Hello
I am fairly new to PYMC and i wanted to understand the advi sampling.
I wanted to understand what is changing from sample to sample?
Example:
If i run the following line of code
advi_fit[channel] = pm.fit(n=200000, method='advi', callbacks=[pm.callbacks.CheckParametersConvergence(every=1000,tolerance=0.001,diff="absolute")])
As mentioned 200000 iterations are ran with average loss.
I wanted to understand what exactly is changing from iterations to iterations
I understand learnings from previous iterations are taken but i am not understanding how they are utilized for current iteration. And is there any default optimizer and learning rate used.
I would really appreciate if anybody can help me here
Thank you
You are fitting normal distributions, parameterized by a mean and standard deviation, to the latent variables in the model by minimizing the so-called “Evidence Lower Bound” (ELBO) loss function. Here is a nice video introducing the key ideas.
The default optimizer is pm.adagrad_window
. It’s default learning rate is 1e-3. These settings are admittedly not easy to find, you have to dig in the source code somewhat.
Doc PRs very welcome
Thank you replying. This did help us but i had few doubts.
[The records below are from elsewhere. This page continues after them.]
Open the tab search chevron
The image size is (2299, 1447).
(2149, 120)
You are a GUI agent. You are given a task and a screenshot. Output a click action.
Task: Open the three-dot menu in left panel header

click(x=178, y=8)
- We are working with bayesian sampling and for which we are checking are there any hypermeters that we can tune if yes how can we log that and print (Except elbo).
- Is there a way i can log and print the effective learning rate and learning rate
w(t) = w(t-1) - (learning_rate / (sqrt(Gt) + epsilon)) * gradient (As this is equation of adagrad so can we log and print (learning_rate / (sqrt(Gt) + epsilon))
- I was looking into the base code and came across line “This function maximizes the evidence lower bound (ELBO) :math:
{\cal L}(\gamma, \nu, \eta)
” Are these parameters tunable and can log and print them (pymc.variational.inference — PyMC dev documentation)
Thank you